Can enhanced measures be introduced without compromising CX?

Firstly, it’s worth stressing that a frictionless CX is not the goal here. A degree of friction, where it accompanies a clear commitment to customer protection, is expected and in fact can become a tool of trust. Customers are reassured to know that a serious issue is being taken seriously.

An additional text message, for example, asking a payer if they know/trust the beneficiary of a payment (where the beneficiary specified is not on an existing list of known recipients) before a payment is authorised might add time to the process but could be the prompt someone needs to think twice without delaying the process needlessly.

Reducing unnecessary friction is the key, and that’s something that can be achieved by introducing purposeful interventions in the payment process (like the additional text mentioned above) while also integrating additional measures into existing fraud prevention protocols.
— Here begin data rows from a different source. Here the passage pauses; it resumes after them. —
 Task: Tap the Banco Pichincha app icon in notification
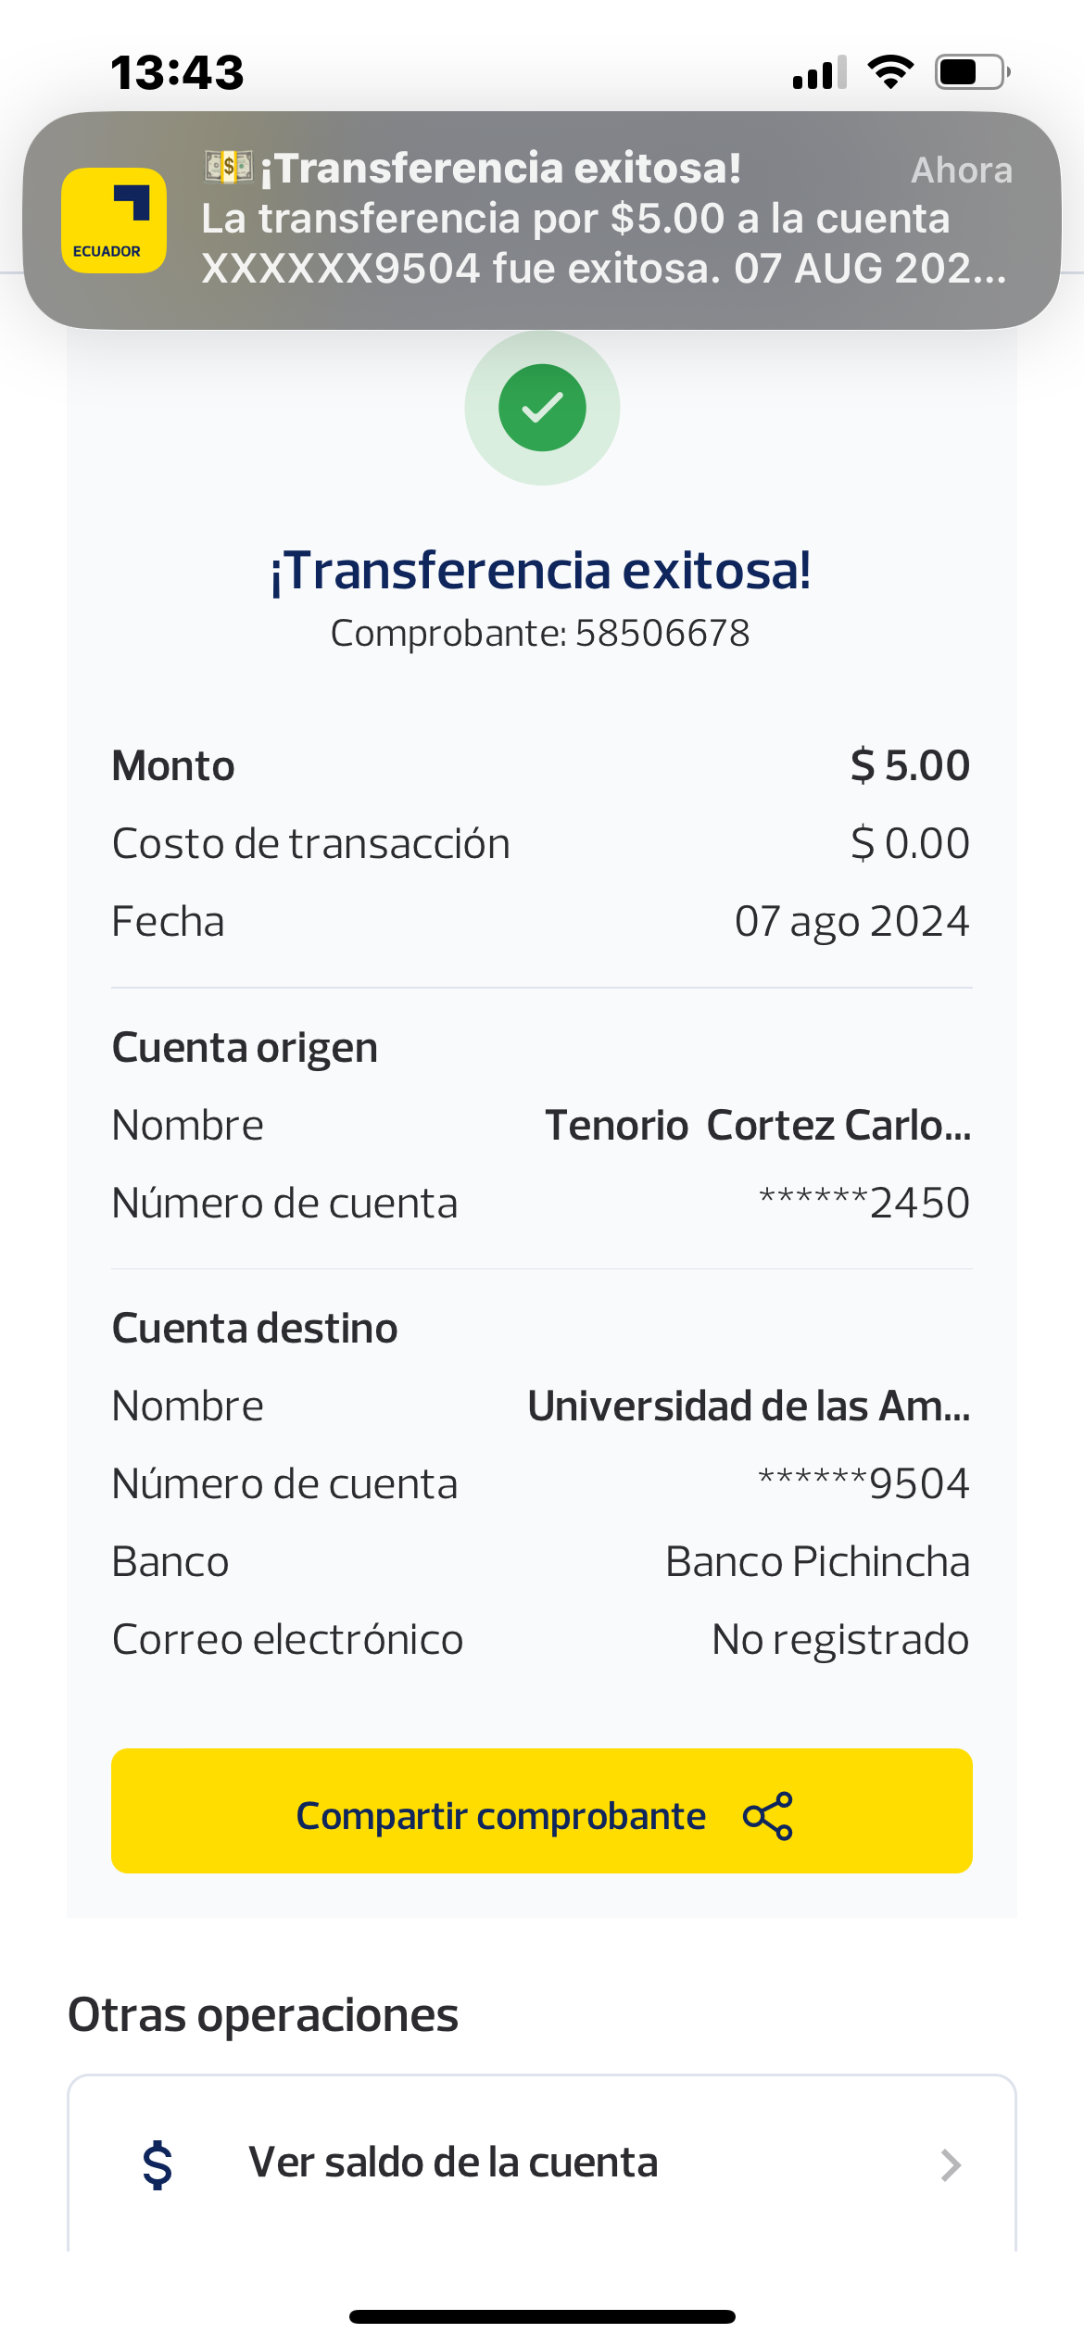coord(114,221)
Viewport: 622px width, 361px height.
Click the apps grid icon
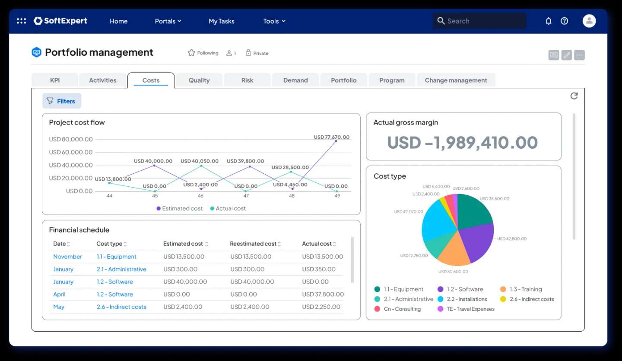click(21, 21)
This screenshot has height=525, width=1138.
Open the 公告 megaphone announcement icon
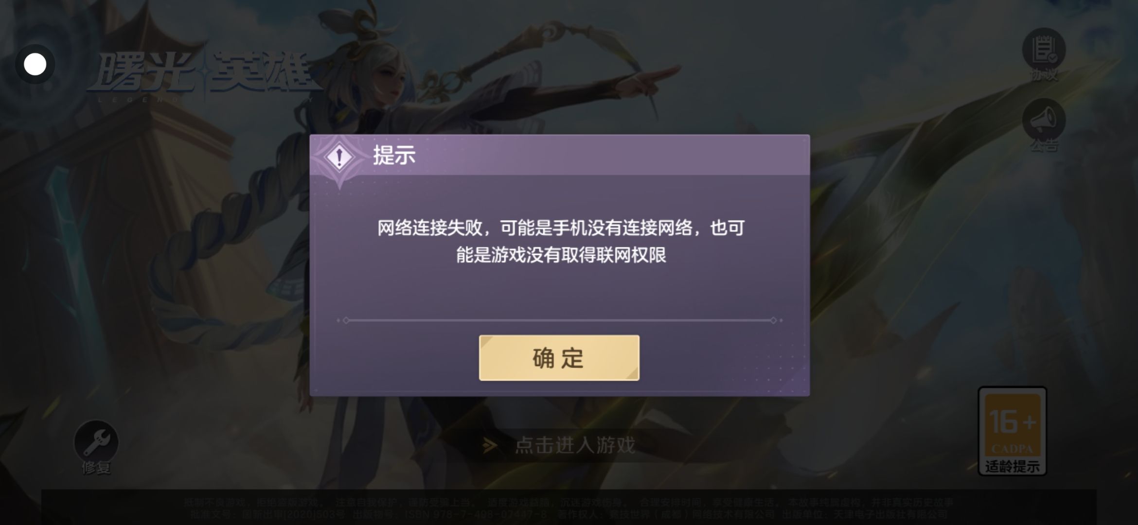pyautogui.click(x=1044, y=120)
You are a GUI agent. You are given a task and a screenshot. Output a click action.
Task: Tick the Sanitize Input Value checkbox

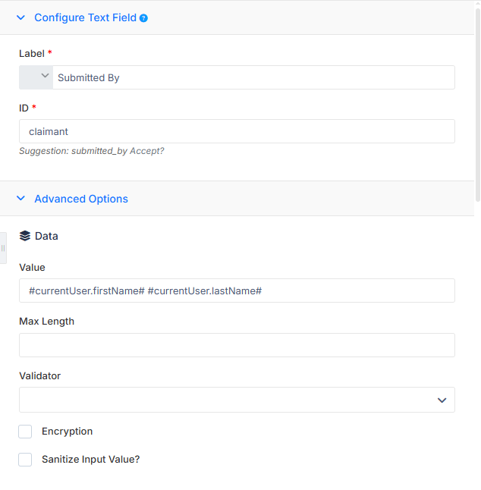click(25, 460)
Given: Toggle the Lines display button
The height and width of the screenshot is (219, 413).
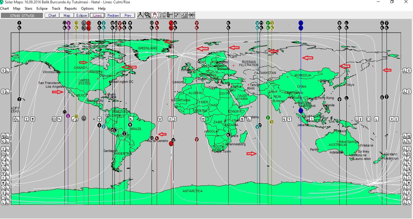Looking at the screenshot, I should [x=97, y=15].
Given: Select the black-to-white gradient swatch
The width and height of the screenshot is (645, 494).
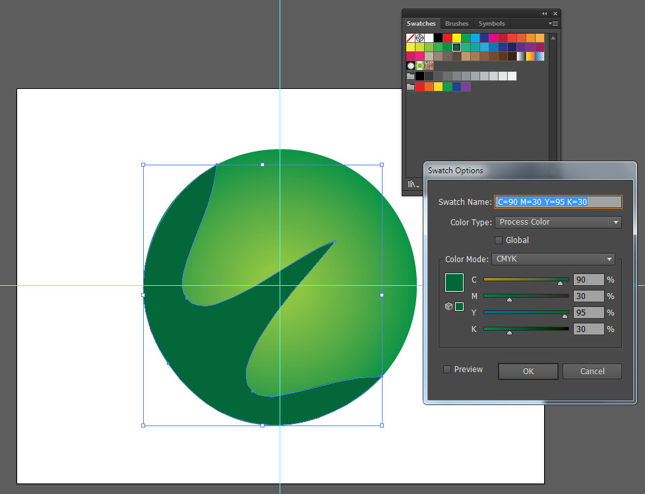Looking at the screenshot, I should pos(521,55).
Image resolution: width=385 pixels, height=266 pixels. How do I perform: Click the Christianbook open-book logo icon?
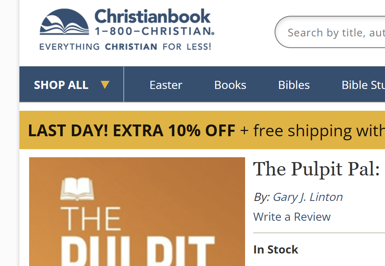pyautogui.click(x=64, y=23)
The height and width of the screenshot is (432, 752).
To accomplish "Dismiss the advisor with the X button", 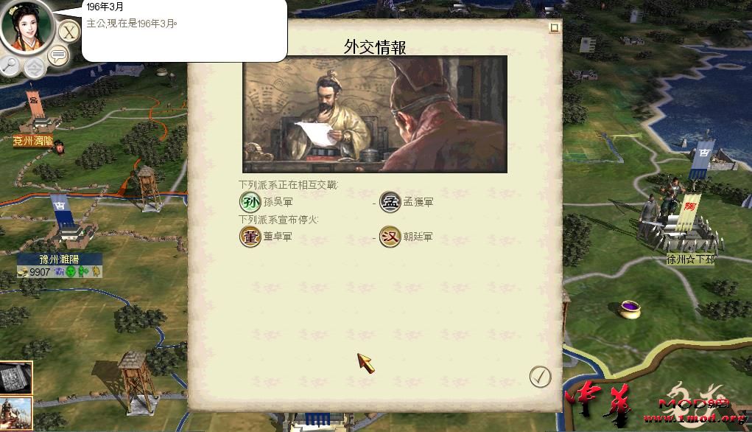I will (69, 32).
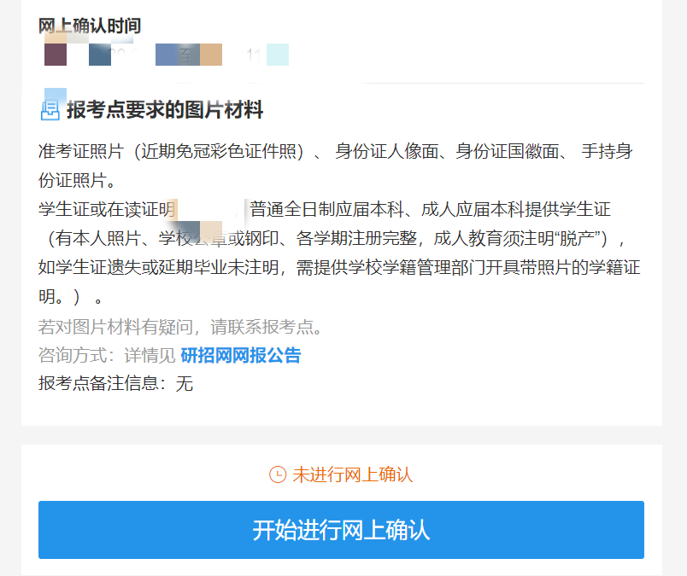
Task: Click the light cyan block beside the number 11
Action: click(x=279, y=54)
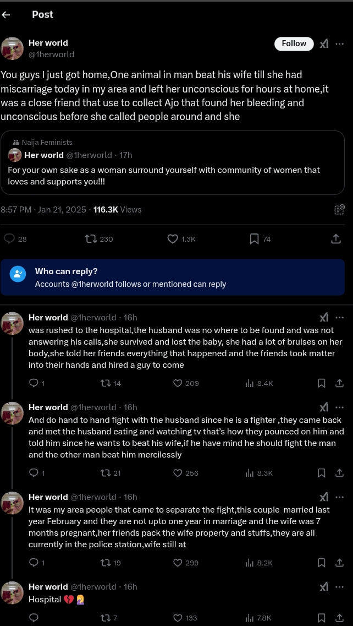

For instance, a person looking to open an account for their ‘investment consultancy services’ may not flag as being associated with previous fraud and check out in terms of ID but the fact the phone number they are registering for the account is a ‘pay-as-you-go’ number may be cause for concern as something that doesn’t align with the expectations of a purported service.

Ensuring on-boarding processes are equipped to spot such ‘mismatches’ can make a big difference to preventing APP scams. Interestingly, we are also working on solutions right now to help financial service providers assess – at on-boarding stage - the propensity of an account holder to become a money mule. Given that recipients of APP scam funds are often mules, this could also be an important area of focus (and also serves to highlight how interconnected fraud detection solutions need to be).

Leveraging pKYC solutions is another important opportunity, as these tools can help banks maintain a more real time situational awareness of customer accounts that enables red flags for APP fraud to be detected that may otherwise slip through the cracks between review cycles.

Sharing intelligence is the best way to fight APP fraud

Working closely with banks and other financial services providers on this very issue and helping them harness the syndicated fraud data held in National SIRA as the foundation of their APP scam prevention measures, we have seen positive results. And we will continue to participate in initiatives, like the EY FinTech Lab sandbox, that promote innovation in this field. But we also know that more collaboration around data is needed.

If sending and receiving institutions knew more about the respective payers and beneficiaries involved in any given payment, not just within the UK but also for cross-border payments, we would undoubtedly see a drop in successful scams, as it would equip the financial firms involved to better understand the riskiness of specific payments and act accordingly.

Tech sprints we have participated in around APP fraud prevention bear this out. We’re also currently involved with an exciting sandbox initiative looking at how data sharing can be used to create a risk score for payments based on checks run against sender and beneficiary accounts.

By collaborating effectively on APP fraud data sharing initiatives, organisations have nothing to lose, but perhaps everything to gain in terms of tackling a worrying issue head on and building customer trust.

What’s more, while sharing data may be the necessary framework for change, enough scope exists for individual organisations to innovate their own specific suite of solutions based on that intelligence. So just as compulsory action across the industry doesn’t mean competitive advantage has to take a hit, neither does data collaboration. And that’s got to be good for the future of finance.